Working towards a workforce

July 15, 2002

By Ketaki Sood and Larta Staff

How long can the U.S. import its way out of a critical shortage of science and engineering workers? The answer is unclear, but the red flags have recently become more evident.

One of the key drivers of the technology industry is a continuous supply of skilled workforce. One normally wouldn't think that skilled workforce would be a scarce resource in the United States, given its prowess in universities specializing in the sciences. Statistics indicate otherwise, however, with graduate enrollment in science and engineering falling since 1993.

Although enrollment numbers show an increase for 1999 and 2000, non-U.S. citizens accounted for most of the 11% increase.

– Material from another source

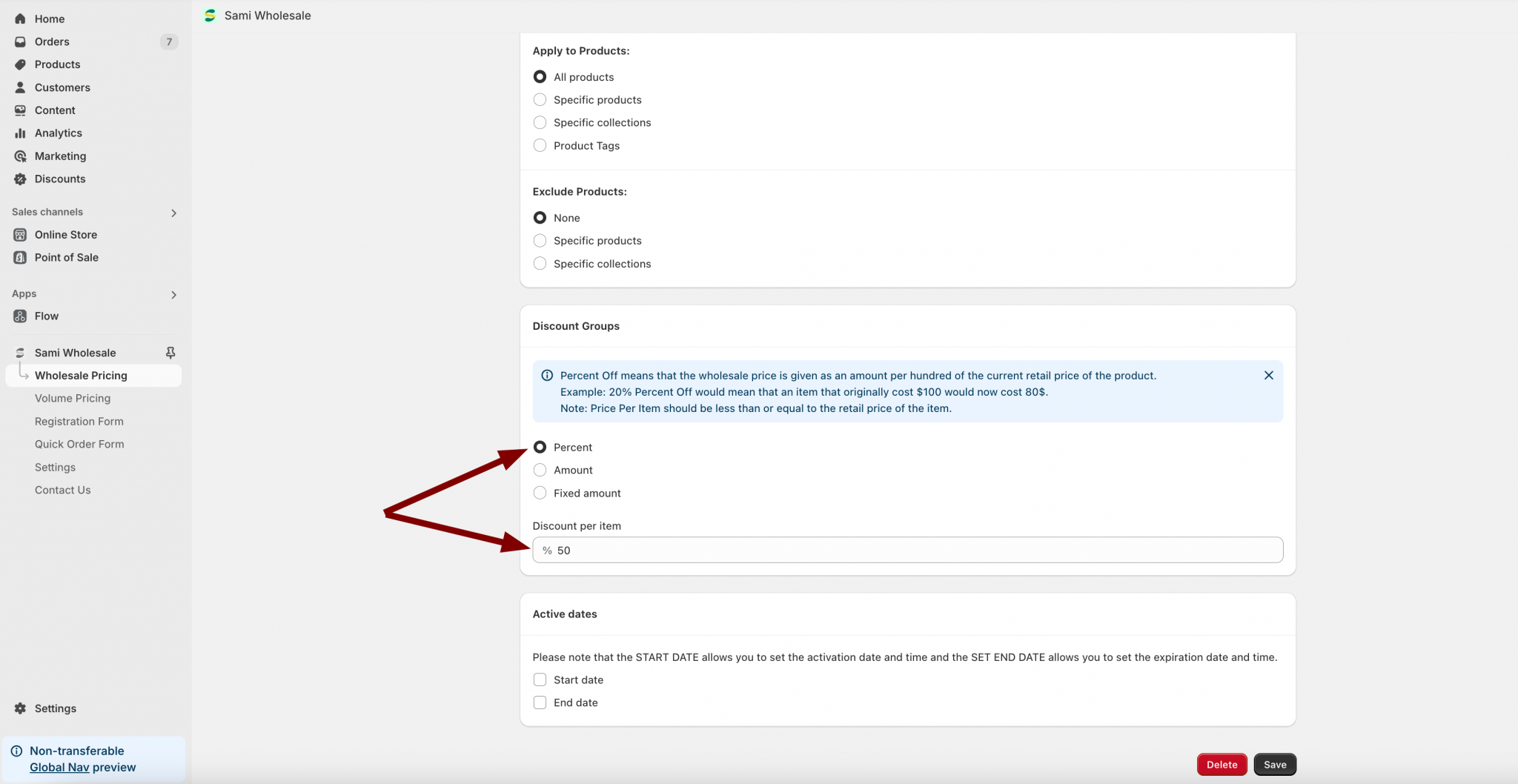Dismiss the Percent Off info banner
The width and height of the screenshot is (1518, 784).
pos(1268,376)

Globalization and technological expansion have spurred an increase in global workforce mobility, especially within science and engineering. This mobility puts the American economy in a position of risk, with the relocation of labor being a possible consequence.

How to address such workforce issues will not be easy. The enrollment of U.S. citizens and permanent residents in science and engineering continued to fall by 3% between 1999 and 2000, for instance. Obtaining a science or engineering graduate degree is expensive and time-consuming, a fact which deters some of the best and brightest, who already have many options in this relatively open economy. In addition, the U.S. government has recently been more liberal in handing out H-1B visas to foreigners to specifically fill entry-level jobs in tech firms; such actions, while providing workforce to needy companies, disincentivize potential science and engineering graduates in this country from entering such fields. Declining job prospects since the burst of the tech bubble are not likely to help either. The long-term growth of the U.S. economy, however, relies on such graduates, and measures should be taken to make U.S. citizens and residents more responsive to graduate programs in science and engineering.